*PASSAGE*.

.....

# Banana- Choco- Muffins



## cara (Jul 9, 2006)

one of my favorites  

2 ripe bananas
290g flour
2 t baking powder
1/2 t baking soda
1/2 cup chocolate chips
1 pckg Chocolate Pudding Powder (for 500ml)
2 eggs
60ml oil
125g sugar
100ml milk

crush the bananas.
mix flour, baking powder and soda, chocolate chips und pudding powder in bowl.
in a second bowl beat until creamy eggs, oil, sugar, milk and bananas.
melt in the flour mix.
fill the pan and bake in the preheated oven (190°C/370°F) for about 20-25min


----------



## Shaheen (Jul 9, 2006)

Can I put cocoa powder instead of pudding powder? What's the difference?


----------



## cara (Jul 9, 2006)

hmm.. I think you need the pudding with its gelating effect - or whatever that's called...


----------



## SierraCook (Jul 9, 2006)

Shaheen said:
			
		

> Can I put cocoa powder instead of pudding powder? What's the difference?


 
Shaheen, I make a chocolate chip cookie recipe that uses pudding and what the pudding does is makes the cookies moist and chewy.  So, I bet the pudding does the same for muffins keeps them moist.   

Cara, this recipe sounds wonderful. I will definitely add it to my list of things to bake. Thanks for sharing.


----------



## Debbie (Jul 9, 2006)

290 grams of flour is how many cups?

60 ml oil is how many ounces?






			
				cara said:
			
		

> one of my favorites
> 
> 2 ripe bananas
> 290g flour
> ...


----------



## SierraCook (Jul 10, 2006)

290 grams flour = 9.99 dryweight ounces
60 ml oil = 2 fluid ounces
125 grams sugar = 4 dryweight ounces
100 ml milk = 3 1/3 fluid ounces

More info. can be found here. All these estimates are approximate. You may have to make the recipe and then tweak it some.


----------



## cara (Jul 11, 2006)

thanks for the link, sierra!


----------



## SierraCook (Jul 12, 2006)

Cara, you are very welcome!!


----------

.....

*RECORDS SUPPLIED*.

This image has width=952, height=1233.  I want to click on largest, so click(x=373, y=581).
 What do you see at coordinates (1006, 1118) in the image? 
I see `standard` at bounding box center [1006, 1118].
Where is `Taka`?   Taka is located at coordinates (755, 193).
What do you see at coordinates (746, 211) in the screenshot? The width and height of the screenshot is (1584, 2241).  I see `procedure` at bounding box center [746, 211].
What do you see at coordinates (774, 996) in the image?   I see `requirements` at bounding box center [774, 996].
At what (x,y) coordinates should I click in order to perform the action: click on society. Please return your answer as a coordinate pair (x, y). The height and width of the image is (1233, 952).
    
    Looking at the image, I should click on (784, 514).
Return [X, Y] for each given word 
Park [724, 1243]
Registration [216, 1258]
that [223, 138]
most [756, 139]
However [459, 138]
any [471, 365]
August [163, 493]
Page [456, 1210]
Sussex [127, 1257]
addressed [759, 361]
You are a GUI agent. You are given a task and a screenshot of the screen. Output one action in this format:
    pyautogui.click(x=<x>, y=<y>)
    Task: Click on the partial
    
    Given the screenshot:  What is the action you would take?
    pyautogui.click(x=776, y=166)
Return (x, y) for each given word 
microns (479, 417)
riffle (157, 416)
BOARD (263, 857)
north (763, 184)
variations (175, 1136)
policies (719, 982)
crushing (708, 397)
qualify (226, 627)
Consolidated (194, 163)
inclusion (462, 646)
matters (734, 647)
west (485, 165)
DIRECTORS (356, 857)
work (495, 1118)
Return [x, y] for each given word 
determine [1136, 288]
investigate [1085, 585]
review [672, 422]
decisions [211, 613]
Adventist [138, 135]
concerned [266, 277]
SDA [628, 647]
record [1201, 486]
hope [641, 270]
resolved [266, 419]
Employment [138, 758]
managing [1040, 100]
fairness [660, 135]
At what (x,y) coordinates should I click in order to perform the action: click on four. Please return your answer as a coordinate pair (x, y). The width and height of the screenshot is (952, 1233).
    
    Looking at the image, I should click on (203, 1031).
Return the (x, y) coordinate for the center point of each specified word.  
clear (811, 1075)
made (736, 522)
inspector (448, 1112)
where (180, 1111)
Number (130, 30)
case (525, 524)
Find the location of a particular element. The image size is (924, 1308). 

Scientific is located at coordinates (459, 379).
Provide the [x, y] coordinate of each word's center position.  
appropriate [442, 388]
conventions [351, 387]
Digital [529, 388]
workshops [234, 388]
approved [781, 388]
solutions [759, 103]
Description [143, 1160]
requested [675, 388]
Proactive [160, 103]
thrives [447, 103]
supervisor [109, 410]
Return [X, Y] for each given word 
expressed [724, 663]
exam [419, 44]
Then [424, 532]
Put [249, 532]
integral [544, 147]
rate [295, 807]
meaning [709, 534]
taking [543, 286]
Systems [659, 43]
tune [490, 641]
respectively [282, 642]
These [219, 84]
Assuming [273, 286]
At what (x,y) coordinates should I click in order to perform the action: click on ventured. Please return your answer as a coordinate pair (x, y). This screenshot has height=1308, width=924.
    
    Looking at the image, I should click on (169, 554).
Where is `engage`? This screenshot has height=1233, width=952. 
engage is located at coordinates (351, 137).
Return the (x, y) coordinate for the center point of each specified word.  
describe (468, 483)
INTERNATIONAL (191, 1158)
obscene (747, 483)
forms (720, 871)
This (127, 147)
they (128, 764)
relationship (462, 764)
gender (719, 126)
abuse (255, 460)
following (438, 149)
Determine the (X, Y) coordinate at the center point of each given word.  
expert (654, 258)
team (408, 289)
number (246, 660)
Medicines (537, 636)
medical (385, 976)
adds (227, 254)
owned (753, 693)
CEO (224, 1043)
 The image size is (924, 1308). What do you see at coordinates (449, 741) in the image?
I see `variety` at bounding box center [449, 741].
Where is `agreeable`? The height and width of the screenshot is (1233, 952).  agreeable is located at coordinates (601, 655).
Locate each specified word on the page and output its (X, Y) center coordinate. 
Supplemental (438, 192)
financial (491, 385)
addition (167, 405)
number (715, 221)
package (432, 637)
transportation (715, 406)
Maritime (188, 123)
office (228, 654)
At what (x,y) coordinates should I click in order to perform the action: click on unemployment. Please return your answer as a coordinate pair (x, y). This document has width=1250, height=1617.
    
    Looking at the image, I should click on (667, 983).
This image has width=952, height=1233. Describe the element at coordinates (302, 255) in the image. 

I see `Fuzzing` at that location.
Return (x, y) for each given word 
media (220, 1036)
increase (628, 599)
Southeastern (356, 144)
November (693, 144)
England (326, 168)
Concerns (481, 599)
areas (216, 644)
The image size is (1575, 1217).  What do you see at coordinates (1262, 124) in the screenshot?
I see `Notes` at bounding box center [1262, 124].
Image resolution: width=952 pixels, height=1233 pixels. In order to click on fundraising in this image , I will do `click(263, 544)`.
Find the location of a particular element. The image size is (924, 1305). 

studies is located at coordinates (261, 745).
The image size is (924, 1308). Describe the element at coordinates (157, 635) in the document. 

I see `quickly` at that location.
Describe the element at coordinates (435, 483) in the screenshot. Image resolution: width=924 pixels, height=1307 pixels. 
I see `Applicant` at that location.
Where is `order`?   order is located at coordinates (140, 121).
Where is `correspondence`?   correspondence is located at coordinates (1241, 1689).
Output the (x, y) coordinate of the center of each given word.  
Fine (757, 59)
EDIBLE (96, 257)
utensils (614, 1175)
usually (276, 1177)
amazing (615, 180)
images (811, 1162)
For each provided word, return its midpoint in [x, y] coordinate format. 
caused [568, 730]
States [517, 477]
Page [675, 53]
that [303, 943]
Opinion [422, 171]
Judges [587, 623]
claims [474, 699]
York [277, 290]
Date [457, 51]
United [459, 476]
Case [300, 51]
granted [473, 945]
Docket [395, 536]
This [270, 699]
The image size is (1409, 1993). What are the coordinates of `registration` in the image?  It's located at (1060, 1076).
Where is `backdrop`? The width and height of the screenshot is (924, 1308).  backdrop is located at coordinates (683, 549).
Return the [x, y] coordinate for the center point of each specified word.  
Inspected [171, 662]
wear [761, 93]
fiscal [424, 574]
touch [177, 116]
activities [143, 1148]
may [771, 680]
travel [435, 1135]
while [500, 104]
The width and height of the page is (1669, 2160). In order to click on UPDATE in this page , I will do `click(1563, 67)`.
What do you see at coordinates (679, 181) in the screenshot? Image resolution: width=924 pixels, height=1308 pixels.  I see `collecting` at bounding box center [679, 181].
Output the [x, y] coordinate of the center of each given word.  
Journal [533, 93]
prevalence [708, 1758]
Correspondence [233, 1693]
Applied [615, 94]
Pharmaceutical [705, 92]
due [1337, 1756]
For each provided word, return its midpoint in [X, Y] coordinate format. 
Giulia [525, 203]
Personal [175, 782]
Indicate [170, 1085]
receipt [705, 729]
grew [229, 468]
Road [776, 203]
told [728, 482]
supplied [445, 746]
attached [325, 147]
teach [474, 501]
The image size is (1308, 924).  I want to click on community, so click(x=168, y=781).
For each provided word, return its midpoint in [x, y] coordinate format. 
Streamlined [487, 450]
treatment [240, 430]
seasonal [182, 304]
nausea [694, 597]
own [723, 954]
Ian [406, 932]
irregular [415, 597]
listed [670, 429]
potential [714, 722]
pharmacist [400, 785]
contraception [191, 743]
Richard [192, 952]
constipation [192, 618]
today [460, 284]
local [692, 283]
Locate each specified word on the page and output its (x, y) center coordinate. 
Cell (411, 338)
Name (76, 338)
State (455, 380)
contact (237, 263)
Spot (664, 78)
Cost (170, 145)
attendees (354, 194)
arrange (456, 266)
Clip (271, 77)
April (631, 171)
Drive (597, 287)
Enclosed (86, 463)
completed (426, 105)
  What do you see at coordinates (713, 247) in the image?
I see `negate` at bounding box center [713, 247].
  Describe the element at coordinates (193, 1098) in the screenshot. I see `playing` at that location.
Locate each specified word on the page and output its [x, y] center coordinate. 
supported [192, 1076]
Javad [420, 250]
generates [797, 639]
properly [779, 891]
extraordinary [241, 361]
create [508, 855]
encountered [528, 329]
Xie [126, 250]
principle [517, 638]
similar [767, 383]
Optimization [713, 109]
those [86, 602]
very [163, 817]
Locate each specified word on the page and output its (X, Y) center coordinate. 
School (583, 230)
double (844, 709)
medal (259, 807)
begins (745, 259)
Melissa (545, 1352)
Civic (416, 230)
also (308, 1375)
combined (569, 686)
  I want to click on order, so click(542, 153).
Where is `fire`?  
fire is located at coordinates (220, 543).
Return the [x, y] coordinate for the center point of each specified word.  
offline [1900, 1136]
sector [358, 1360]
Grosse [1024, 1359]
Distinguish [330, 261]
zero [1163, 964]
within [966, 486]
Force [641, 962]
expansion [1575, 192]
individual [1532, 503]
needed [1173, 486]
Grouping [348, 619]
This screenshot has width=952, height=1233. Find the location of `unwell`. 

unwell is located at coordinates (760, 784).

.....

*SHORT EXERCISE*.
According to SierraCook in the banana chocolate muffin thread, what does the pudding powder do in the muffins, and what is that view based on? Reply in one to three sentences.

*RESULT OF THE EXERCISE*.
SierraCook makes a chocolate chip cookie recipe that uses pudding, and there the pudding makes the cookies moist and chewy. From that, SierraCook guesses the pudding does the same for the muffins and keeps them moist.